Dan Zulla dijo [Sat, Oct 01, 2022 at 11:35:23AM +0200]:
>    Dear Debian Friends,
> 
>    I have reached out to a member of the @debian.org community who was
>    displayed on the website as a skilled engineer for the Installer, yet he
>    advised me to go on the mailing list,  So I am.
> 
>    I acquired a rather cheap laptop, a Samsung Galaxy Go with LTE, and that
>    was about 300$. It is a nice piece of hardware, and anyone should be able
>    to work on ARM64 with that price point and that comfort. I am well aware
>    performance of the chip is mediocre, and compiling Debian is going to take
>    a while.

FWIW, my main laptop for the last year has been a Lenovo Yoga C630,
which is also an ARM64 system. Let me tell you that I'm more than
happy with it, although I am more than aware it will never be a
fast compiling beast. And mine has an earlier CPU than yours!
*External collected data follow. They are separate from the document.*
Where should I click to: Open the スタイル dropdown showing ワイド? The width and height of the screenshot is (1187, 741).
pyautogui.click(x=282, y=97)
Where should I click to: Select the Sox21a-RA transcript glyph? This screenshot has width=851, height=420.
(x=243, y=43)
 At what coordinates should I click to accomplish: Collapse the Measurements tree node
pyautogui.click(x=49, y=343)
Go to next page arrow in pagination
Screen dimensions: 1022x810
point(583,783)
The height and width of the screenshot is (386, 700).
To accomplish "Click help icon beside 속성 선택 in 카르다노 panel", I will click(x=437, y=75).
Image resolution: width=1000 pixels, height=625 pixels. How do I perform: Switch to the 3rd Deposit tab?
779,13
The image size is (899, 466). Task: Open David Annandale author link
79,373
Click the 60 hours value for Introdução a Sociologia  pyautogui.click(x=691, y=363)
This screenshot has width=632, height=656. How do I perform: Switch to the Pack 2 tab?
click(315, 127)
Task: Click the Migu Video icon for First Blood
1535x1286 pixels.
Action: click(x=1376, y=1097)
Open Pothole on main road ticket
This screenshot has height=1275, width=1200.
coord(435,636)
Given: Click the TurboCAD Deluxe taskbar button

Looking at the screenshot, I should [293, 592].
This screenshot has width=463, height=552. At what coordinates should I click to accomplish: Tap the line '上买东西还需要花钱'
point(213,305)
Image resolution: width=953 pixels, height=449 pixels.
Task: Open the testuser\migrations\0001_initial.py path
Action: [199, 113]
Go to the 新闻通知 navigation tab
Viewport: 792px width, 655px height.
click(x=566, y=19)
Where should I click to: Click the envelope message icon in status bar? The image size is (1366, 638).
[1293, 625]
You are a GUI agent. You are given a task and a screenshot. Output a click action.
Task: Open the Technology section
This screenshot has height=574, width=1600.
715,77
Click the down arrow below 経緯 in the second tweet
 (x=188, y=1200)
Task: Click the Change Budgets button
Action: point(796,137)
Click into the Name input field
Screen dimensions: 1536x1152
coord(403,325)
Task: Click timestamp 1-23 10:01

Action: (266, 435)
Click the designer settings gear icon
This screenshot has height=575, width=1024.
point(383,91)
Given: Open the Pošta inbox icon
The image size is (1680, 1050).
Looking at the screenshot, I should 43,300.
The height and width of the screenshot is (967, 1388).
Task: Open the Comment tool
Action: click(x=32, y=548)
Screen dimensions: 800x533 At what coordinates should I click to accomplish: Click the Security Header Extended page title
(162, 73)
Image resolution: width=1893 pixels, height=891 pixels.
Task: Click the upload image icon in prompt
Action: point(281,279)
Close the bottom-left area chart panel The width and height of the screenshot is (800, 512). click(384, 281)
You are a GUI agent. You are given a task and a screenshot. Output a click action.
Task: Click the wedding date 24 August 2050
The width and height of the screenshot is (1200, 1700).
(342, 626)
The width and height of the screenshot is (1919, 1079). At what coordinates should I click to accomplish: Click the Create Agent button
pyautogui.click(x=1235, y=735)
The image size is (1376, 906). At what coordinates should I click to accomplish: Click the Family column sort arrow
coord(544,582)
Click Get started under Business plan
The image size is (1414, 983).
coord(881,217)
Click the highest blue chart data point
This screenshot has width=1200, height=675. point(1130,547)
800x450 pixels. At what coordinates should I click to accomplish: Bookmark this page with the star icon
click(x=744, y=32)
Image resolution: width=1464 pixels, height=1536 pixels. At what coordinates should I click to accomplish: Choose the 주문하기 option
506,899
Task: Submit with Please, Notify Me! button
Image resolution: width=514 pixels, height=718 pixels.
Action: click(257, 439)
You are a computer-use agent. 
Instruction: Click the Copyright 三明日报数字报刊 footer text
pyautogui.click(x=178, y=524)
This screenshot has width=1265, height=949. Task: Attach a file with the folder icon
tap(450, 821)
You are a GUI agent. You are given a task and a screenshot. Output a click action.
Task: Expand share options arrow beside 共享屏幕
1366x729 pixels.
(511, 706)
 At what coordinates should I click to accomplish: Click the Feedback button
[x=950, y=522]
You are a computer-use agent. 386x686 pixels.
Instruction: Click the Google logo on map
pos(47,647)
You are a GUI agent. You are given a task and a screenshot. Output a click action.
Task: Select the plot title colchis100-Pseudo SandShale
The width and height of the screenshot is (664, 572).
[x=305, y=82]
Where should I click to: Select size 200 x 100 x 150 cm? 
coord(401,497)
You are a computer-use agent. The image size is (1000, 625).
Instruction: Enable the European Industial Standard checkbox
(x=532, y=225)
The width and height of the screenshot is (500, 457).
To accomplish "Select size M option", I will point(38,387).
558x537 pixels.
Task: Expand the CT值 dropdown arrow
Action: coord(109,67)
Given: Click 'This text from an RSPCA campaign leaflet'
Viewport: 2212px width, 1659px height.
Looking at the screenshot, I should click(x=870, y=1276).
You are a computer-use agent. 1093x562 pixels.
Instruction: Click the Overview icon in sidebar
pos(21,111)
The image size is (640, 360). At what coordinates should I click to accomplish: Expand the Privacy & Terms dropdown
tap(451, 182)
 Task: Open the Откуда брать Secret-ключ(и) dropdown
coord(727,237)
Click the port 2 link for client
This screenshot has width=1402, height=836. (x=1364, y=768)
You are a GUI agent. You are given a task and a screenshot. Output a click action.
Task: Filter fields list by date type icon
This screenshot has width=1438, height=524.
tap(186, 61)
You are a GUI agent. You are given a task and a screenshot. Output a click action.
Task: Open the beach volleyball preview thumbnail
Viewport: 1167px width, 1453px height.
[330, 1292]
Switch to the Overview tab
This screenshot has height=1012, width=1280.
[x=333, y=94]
You will
find it to be quite snappy for non-intensive use.

I hope, though, you got the 5G version, as 8GB RAM is quite a
difference over 4GB RAM.

> (...)
>    Are you available to be motivated .. to potentially advise? The Bootloader
>    works. As soon as you try to run the installer, textual or graphical,
>    crash. Not a commented crash. Just a total nuke of the CPU and reboot. Or
>    just uncommented fail to switch into graphical model. (We should work on
>    that, if that is the case.)

I cannot provide much help in this regard, but I can point you to a
group of people who most probably will. There is a group for
supporting ARM64 laptops under different Linux distributions at:

    https://github.com/aarch64-laptops/

Particularly, they have a slightly modified Debian installer available
at:

    https://github.com/aarch64-laptops/debian-cdimage

It is, yes, mostly geared at the Lenovo offerings. But it's a step in
the right position!

You can also join via IRC, at #aarch64-laptops in OFTC
(irc.debian.org).

>    Do you have any insight or experience, or idea, about why Grub works?
>    Ubuntu image boot displays something about being unable to establish
>    graphics output mode, low-level wise. I am a high level programmer getting
>    started low-level. I don’t know what that means. The display driver?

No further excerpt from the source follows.